Mike Holland said:
However, simply changing one's position on the time stream of one coordinate system can! There are things which exist today that did not exist yesterday.
If you use "exist" in the sense you're using it, yes. But that's not the only possible sense of "exist".
Mike Holland said:
But you guys seem to have a different understanding of "existence", that if anything exists somewhere on a coordinate system, then it exists period!
In the sense we're using the word "exist", yes, that's true. This is a different sense of the word "exist" than the one you're using.
(Warning: Clintonesque discussion on what the meaning of "is" is follows.

)
You appear to be treating "existence" as a property that something can have. Logically speaking, though, "existence" is a quantifier, not a property. Saying that something exists is not the same, logically, as saying that something is red or is large or has mass m. The two types of statements have a different logical structure.
The statement "this black hole has mass m" is expressed, logically, as Bx = mx, where "Bx" is "x is this black hole", mx is "x has mass m", and "=" means logical equivalence.
The statement "this black hole exists" is expressed, logically, as Ex: Bx, where "Ex" is the existential quantifier. But in order to use a quantifier, you have to decide over what universal set you are going to quantify; different universal sets give different meanings for the quantifier, and therefore for the word "exist".
You are implicitly quantifying over the universal set: all events that lie in some particular spacelike hypersurface, which is labeled "now".
We (DaleSpam, PAllen, and I) are implicitly quantifying over the universal set: all events in the spacetime.
So we aren't really contradicting each other: we're just saying different things, using different logical quantifiers.
Mike Holland said:
Similarly, I cannot accept PeterDonis' idea of "now". He uses the word to cover the whole area between my past light cone and my future light cone.
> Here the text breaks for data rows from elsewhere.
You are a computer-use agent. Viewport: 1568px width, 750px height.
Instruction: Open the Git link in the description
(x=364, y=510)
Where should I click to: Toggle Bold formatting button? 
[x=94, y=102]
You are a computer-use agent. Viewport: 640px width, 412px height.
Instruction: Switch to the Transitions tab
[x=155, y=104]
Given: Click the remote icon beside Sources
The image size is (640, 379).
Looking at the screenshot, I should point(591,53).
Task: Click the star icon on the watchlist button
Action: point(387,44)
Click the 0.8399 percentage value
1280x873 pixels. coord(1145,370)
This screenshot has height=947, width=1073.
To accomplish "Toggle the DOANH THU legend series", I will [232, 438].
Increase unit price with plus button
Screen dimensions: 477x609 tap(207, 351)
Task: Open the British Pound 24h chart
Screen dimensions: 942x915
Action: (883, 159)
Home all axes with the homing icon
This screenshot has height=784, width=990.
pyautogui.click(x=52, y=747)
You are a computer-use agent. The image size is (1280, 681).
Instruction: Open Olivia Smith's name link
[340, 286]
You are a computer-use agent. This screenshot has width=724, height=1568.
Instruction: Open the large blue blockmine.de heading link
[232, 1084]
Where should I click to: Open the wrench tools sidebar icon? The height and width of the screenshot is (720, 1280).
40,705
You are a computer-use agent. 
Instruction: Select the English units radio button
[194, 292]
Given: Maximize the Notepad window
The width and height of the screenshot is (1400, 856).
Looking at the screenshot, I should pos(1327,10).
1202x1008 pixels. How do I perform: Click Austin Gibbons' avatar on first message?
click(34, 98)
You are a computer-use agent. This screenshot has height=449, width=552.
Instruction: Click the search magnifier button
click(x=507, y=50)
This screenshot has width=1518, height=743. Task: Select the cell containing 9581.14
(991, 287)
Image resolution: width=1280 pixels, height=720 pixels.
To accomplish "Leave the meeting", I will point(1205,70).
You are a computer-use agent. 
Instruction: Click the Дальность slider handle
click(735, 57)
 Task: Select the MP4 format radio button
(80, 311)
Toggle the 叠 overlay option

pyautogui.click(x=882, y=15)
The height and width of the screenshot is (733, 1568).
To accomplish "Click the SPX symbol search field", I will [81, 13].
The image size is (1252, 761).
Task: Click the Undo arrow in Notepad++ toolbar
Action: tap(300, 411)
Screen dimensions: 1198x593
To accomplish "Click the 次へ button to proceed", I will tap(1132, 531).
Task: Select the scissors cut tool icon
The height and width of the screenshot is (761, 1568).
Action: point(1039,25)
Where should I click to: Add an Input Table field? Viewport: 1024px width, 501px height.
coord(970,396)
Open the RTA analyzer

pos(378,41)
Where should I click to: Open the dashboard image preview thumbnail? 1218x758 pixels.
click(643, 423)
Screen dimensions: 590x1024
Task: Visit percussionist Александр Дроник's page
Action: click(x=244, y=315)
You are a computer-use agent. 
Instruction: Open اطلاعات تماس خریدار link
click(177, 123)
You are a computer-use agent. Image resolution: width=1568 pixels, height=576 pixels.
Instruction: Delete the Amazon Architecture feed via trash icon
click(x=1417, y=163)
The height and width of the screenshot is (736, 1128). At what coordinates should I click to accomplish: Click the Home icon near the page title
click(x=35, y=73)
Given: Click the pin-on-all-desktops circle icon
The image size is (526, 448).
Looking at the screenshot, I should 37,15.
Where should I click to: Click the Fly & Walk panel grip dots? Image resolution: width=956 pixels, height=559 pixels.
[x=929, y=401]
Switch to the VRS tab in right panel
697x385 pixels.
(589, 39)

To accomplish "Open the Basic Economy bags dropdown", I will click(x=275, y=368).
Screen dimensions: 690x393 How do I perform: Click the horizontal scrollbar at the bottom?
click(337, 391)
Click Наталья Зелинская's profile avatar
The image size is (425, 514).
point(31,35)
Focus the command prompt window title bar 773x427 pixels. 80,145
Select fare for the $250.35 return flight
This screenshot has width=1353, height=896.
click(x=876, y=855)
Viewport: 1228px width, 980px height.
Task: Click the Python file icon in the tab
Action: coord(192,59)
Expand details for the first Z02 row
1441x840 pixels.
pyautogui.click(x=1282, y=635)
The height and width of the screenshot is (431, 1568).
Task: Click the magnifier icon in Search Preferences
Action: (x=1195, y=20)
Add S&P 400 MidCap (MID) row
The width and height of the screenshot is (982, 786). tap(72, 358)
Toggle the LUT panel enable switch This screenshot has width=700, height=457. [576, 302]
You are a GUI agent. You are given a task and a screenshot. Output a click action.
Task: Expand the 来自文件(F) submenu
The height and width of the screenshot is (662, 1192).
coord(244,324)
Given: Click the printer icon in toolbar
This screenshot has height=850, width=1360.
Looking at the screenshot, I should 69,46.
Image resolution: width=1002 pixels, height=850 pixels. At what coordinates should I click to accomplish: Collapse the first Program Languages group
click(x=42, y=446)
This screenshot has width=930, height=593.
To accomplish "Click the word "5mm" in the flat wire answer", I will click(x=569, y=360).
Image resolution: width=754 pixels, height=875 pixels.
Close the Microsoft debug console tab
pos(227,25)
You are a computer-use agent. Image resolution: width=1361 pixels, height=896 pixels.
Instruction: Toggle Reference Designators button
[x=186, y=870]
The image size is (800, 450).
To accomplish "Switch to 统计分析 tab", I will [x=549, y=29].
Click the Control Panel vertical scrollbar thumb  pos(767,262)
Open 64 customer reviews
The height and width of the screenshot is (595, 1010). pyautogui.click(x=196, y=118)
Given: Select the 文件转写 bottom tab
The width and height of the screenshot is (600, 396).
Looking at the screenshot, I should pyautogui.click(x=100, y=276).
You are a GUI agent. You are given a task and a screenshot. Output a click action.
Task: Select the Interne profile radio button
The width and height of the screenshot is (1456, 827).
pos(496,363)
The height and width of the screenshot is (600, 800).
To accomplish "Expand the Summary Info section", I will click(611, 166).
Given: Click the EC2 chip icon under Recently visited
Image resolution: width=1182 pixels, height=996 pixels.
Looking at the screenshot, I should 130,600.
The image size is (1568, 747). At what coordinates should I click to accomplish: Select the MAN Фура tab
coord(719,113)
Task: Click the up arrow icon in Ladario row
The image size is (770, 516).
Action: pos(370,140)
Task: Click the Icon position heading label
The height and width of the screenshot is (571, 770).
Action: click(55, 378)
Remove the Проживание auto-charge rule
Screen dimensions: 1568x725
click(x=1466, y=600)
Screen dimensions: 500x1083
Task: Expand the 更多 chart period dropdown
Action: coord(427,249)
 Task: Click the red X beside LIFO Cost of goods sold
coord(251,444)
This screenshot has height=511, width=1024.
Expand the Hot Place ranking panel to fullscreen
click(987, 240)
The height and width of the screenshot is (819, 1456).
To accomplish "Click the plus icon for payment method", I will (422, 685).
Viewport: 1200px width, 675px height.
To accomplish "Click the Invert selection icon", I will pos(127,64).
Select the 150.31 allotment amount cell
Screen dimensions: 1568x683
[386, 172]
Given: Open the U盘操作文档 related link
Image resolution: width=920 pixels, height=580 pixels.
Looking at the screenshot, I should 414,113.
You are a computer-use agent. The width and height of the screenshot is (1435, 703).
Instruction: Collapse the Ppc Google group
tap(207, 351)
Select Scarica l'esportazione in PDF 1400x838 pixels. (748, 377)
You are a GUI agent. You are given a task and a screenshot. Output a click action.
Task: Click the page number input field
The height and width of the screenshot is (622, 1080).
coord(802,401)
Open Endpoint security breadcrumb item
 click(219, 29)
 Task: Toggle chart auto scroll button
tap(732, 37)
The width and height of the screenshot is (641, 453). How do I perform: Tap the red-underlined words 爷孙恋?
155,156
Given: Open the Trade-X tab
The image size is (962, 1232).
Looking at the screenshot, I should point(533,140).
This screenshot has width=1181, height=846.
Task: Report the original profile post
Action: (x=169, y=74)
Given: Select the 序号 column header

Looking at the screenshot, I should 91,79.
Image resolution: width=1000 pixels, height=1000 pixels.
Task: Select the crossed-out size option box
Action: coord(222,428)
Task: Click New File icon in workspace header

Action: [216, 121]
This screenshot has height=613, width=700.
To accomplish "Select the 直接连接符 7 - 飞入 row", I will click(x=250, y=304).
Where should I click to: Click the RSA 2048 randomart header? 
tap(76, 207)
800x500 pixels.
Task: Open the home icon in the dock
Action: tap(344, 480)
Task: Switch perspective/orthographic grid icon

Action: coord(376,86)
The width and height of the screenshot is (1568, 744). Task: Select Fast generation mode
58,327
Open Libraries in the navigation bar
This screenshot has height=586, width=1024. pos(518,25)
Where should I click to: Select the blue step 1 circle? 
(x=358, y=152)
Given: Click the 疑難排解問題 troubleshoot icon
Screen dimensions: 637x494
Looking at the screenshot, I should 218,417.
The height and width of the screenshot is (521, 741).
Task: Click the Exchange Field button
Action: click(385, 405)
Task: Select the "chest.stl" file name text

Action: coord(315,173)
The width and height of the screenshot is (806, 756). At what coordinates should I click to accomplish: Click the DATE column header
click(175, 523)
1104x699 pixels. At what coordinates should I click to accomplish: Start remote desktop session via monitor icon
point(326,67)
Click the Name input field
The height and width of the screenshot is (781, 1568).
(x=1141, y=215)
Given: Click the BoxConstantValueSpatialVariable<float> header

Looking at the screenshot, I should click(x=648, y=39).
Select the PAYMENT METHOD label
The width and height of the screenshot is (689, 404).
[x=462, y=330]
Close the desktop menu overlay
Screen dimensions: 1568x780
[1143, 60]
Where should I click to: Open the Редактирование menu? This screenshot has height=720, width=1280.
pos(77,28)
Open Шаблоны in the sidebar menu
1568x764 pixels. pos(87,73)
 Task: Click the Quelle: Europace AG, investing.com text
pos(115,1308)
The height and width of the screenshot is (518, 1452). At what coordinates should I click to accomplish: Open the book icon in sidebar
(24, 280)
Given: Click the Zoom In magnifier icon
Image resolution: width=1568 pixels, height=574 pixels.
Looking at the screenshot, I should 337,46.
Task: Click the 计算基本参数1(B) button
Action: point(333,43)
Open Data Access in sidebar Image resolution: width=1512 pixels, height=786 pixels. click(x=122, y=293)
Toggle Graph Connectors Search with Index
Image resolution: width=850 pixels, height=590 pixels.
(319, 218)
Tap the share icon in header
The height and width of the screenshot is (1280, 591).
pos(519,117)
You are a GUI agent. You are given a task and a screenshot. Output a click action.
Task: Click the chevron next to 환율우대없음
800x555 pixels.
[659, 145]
So a guy could live his whole life "now" on a planet 100 LY from me. He is born now, he is dead now. He is conceived now. This doesn't make sense to me.
Of course it doesn't. But that doesn't make my definition of "now" logically contradictory, or even physically useless. It just means your intuition doesn't like it. Once again, this is just a third possible universal set over which to quantify when making statements about what is happening "now". For some purposes, such as figuring out what events I can and cannot be causally connected to, it is quite useful.
Mike Holland said:
I would choose a simple method of drawing a line vertical to my world line in my space-time diagram, and say that defines my "now", while my past light cone defines an effective "now" because that is what I see now. A blind person might have a different view based on the speed of sound, but would agree with my geometric method.
If he had the same purpose in mind for using the definition, sure. This definition works fine for many purposes. But it's still a definition, and not the only possible one. Saying you don't like the others is not sufficient for maintaining that they are "wrong".
Mike Holland said:
How would these clock differences occur if time dilation is just a coordinate thing?
"Time dilation" as it is usually defined is coordinate-dependent. But the differences in clock readings you are referring to are not. They occur because the length of a worldline in a curved spacetime is path-dependent: two worldlines between the same pair of events, but taking different paths, can have different lengths ("length" for a worldline meaning "proper time elapsed"). It's simple geometry.
Mike Holland said:
You lot seem so lost in your abstract theories that you forget there is a real world where things come into existence (like the flowers in my garden - it is Spring in Sydney) and then disappear, and where scientists actually measure time dilation and find that the facts agree with the theory.
Your claim about what the "real world" is "really like" is not justified by the evidence you are citing. Once again, if you *choose* to describe the world that way, the description works, at least over a wide domain. But that does not show that your description is the only possible one, or even the only one that gives correct answers in that domain.
Nobody is disputing that there is a "real world", and that we can't change its nature just by changing the way we think about it. But accepting that is not sufficient to show that the real world *must* be described in terms of things coming into existence and then disappearing.